- WHAT YOU HAVE TO DO:
The expected answer is the set of lines in the data below between the line holding "[Lukk vindu for" and the line holding "561-222-9042 (114, 191)", inclusive, written out exactly.

[Pixel coordinate grounding data]
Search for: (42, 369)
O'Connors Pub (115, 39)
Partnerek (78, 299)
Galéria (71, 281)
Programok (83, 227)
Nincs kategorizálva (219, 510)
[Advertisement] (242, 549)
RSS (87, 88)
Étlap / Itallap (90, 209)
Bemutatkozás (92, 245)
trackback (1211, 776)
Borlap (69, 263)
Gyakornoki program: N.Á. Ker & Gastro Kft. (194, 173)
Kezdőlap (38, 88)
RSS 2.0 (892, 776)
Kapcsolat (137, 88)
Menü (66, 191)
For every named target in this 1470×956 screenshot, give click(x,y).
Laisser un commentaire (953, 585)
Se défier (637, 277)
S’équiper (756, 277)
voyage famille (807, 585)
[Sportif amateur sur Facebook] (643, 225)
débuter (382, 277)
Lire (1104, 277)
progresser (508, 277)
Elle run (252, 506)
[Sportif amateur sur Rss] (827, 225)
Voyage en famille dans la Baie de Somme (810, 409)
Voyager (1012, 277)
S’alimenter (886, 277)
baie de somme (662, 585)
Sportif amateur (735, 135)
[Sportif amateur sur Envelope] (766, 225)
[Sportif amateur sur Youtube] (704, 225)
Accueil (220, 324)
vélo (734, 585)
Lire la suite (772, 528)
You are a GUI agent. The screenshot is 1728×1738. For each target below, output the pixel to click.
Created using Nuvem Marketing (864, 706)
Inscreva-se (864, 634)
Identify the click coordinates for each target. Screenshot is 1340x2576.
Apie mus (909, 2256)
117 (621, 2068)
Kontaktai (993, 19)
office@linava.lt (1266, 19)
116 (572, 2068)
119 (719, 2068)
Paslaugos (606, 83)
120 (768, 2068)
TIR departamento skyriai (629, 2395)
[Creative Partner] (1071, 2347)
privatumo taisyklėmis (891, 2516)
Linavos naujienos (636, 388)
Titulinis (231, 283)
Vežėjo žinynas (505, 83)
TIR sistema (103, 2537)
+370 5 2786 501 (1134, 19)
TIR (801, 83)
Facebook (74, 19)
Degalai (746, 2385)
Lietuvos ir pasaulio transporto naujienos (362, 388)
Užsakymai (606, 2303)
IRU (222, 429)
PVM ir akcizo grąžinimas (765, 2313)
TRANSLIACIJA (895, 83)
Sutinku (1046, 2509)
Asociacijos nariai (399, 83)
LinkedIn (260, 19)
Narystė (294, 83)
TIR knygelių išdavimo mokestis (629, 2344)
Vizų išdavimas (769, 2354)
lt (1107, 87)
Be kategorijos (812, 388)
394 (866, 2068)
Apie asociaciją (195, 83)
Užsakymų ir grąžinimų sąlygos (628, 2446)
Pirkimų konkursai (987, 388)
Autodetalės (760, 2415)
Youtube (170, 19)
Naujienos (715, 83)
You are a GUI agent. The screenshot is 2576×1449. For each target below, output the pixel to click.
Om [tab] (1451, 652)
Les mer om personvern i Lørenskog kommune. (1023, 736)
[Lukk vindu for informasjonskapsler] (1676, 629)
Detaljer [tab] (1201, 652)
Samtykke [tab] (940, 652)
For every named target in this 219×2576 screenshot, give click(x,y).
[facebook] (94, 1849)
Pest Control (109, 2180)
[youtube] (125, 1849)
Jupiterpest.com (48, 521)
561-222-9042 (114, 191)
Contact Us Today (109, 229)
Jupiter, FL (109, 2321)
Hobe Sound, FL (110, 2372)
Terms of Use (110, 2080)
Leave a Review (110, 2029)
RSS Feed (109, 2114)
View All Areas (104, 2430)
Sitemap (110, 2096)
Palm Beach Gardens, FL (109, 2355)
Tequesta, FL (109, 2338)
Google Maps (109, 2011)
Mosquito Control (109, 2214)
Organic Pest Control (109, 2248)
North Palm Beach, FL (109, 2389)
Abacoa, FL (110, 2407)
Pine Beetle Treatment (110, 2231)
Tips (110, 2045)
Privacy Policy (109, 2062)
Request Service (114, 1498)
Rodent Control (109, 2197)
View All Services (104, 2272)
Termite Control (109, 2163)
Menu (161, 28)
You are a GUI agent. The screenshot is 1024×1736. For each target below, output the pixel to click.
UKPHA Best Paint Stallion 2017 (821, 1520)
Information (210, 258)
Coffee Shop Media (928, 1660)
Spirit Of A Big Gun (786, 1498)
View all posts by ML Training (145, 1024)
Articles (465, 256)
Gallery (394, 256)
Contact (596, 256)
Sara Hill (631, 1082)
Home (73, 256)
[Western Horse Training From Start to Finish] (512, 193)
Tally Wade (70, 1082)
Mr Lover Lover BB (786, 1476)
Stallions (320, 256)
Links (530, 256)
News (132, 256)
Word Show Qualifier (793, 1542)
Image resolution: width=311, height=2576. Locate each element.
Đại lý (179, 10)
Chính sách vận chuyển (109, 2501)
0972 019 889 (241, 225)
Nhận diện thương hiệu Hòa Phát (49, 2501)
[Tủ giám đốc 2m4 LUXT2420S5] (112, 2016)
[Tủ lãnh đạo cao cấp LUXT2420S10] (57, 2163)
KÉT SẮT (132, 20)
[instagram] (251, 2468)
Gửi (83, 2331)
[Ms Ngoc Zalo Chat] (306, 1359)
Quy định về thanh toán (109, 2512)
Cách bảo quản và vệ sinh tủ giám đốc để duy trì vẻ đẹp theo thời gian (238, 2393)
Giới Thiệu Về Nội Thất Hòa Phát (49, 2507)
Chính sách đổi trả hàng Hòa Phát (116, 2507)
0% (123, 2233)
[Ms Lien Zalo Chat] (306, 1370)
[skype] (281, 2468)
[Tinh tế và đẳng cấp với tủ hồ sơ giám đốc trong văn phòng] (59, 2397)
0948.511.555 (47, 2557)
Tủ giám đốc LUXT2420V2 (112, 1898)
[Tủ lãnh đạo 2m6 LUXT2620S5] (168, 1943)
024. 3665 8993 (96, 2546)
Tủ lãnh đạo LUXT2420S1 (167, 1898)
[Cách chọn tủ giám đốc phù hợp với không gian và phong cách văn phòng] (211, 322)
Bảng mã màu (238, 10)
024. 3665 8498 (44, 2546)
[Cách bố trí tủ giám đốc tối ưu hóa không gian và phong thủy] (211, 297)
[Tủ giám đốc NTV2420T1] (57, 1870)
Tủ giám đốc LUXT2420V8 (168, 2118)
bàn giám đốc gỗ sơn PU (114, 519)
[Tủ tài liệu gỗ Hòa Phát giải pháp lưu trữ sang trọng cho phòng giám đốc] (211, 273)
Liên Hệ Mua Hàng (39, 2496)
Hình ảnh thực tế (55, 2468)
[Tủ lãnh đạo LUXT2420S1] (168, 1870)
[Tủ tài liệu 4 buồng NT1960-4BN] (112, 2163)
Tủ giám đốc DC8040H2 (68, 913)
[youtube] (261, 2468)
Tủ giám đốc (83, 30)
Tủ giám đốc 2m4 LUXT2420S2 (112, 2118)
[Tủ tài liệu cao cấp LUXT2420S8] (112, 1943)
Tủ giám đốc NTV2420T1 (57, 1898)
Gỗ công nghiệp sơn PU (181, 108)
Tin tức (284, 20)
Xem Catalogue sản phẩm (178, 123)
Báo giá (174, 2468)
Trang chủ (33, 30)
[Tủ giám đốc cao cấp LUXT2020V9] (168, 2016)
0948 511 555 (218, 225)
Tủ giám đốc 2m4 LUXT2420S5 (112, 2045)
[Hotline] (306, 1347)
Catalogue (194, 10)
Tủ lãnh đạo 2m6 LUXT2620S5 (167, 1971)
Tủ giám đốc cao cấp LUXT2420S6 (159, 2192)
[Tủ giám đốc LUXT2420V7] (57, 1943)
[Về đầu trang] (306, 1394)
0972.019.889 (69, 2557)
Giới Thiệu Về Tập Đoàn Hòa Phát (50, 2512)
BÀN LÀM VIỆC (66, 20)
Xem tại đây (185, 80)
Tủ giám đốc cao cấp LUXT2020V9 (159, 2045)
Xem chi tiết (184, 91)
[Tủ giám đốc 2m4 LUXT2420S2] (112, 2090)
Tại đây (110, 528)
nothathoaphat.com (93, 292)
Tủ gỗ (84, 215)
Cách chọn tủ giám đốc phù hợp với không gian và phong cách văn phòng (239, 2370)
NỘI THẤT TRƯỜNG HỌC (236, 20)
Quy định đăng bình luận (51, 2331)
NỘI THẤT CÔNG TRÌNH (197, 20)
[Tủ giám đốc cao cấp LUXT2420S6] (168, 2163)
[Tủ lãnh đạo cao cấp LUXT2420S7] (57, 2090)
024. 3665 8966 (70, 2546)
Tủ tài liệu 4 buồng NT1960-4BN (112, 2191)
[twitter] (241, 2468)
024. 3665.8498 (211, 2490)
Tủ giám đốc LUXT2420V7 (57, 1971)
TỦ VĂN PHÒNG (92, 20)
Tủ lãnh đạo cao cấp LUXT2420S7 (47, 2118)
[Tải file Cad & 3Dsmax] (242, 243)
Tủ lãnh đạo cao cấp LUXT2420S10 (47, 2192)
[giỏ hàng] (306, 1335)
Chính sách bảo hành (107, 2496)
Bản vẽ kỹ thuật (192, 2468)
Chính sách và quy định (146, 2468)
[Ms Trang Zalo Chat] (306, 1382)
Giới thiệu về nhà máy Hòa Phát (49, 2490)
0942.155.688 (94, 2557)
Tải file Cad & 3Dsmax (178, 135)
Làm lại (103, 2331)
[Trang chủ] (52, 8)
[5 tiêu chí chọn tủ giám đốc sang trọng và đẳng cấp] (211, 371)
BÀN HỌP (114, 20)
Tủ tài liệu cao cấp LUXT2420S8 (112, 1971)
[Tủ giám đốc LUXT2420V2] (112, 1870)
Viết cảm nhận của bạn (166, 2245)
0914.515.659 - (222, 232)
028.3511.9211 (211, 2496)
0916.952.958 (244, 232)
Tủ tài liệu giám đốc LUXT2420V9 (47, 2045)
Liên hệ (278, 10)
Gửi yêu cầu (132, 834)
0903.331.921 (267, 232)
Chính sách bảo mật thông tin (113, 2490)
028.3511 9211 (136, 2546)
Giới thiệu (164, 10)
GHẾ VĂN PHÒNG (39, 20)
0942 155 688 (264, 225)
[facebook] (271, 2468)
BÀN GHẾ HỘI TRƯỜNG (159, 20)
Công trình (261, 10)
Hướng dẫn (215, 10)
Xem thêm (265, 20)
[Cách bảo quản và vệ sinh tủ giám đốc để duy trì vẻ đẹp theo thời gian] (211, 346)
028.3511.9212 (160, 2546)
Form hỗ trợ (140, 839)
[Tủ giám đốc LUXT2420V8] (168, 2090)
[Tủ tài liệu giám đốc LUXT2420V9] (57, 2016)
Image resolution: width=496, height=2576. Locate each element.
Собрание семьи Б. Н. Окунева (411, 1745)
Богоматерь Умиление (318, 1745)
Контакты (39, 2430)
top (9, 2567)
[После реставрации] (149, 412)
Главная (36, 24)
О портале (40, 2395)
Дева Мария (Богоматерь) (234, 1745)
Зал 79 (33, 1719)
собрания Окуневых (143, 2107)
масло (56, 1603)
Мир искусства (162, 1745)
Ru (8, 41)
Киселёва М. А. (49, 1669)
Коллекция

- ANSWER TO THIS EXERCISE:
[Lukk vindu for informasjonskapsler] (1676, 629)
Detaljer [tab] (1201, 652)
Samtykke [tab] (940, 652)
For every named target in this 219×2576 screenshot, give click(x,y).
[facebook] (94, 1849)
Pest Control (109, 2180)
[youtube] (125, 1849)
Jupiterpest.com (48, 521)
561-222-9042 (114, 191)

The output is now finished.